• COSA FARAI:
a) Stabilisci se le affermazioni seguenti concordano con il brano scelto. Per ciascuna rispondi sì o no e riporta tra virgolette le parole decisive del brano: (i) il sindaco di Rocca Sinibalda è Stefano Micheli; (ii) Luciana Ciorba è la presidente del consorzio; (iii) davanti al pm Giovanni Musarò, Campiti non ha detto nulla.
b) Per favore, spiega in una o due frasi come mai, secondo il brano scelto, i sopravvissuti sono riusciti a bloccare Campiti.
c) Riproduci fedelmente la parte del brano scelto che comincia con le parole che contengono "Viveva così in" e termina con "Sinibalda, Stefano Micheli.".

• BRANO SCELTO:
╔══
Viveva così in un manufatto senza utenze. «Pretendeva di rendere abitabile lo scantinato di un palazzo in costruzione di cui c’era solo lo scheletro. Ma non si poteva abitare, non si poteva fare. Però lui ci viveva, e pretendeva che in qualche modo gli fosse riconosciuto un suo diritto. Ma non si poteva», spiegava il sindaco di Rocca Sinibalda, Stefano Micheli.

Di contro le accuse dei consorziati: «Minacce costanti verso tutti, bambini compresi», faceva di conto Luciana Ciorba, vicepresidente del consorzio. Un “fuoco” trasversale che ieri però per mano di Campiti ha lasciato dei morti sulle sedie di un bar in periferia. I sopravvissuti alla sua ira, da non confondere per follia, lo hanno bloccato perché la pistola, sottratta senza che nessuno al poligono (poi posto sotto sequestro) se ne accorgesse, si è inceppata. Con la morte che li ha sfiorati, lo hanno bloccato mentre arrivavano i carabinieri del Nucleo radiomobile. In caserma pure di fronte al pm Giovanni Musarò non ha proferito parola. In serata è stato disposto il decreto di fermo e per lui si sono aperte le porte del carcere.
╚══
• RIGHE FORNITE:
╔══
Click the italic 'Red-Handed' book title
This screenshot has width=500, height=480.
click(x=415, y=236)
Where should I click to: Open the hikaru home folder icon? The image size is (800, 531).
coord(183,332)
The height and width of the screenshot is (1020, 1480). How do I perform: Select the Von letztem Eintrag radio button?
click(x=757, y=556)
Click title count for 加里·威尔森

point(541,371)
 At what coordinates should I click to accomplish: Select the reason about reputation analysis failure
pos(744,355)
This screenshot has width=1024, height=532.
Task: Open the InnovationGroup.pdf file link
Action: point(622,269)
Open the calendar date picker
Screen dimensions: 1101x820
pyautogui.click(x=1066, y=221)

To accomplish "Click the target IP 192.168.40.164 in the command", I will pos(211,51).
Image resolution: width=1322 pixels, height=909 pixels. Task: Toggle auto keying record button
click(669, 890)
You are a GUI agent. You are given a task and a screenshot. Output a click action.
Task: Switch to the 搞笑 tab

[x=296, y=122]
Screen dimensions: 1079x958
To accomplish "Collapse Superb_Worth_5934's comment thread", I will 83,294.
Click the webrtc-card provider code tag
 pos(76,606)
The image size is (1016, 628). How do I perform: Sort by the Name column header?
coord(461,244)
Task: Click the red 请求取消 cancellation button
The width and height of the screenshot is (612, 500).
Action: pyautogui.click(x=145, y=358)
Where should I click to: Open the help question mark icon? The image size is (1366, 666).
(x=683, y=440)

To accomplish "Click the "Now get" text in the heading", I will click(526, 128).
╚══
• ELENCO RISPOSTE:
a)
(i) Sì: «spiegava il sindaco di Rocca Sinibalda, Stefano Micheli».
(ii) No: «Luciana Ciorba, vicepresidente del consorzio».
(iii) Sì: «In caserma pure di fronte al pm Giovanni Musarò non ha proferito parola».

b) I sopravvissuti sono riusciti a bloccarlo perché la pistola si è inceppata. L'arma era stata sottratta al poligono senza che nessuno se ne accorgesse.

c)
Viveva così in un manufatto senza utenze. «Pretendeva di rendere abitabile lo scantinato di un palazzo in costruzione di cui c’era solo lo scheletro. Ma non si poteva abitare, non si poteva fare. Però lui ci viveva, e pretendeva che in qualche modo gli fosse riconosciuto un suo diritto. Ma non si poteva», spiegava il sindaco di Rocca Sinibalda, Stefano Micheli.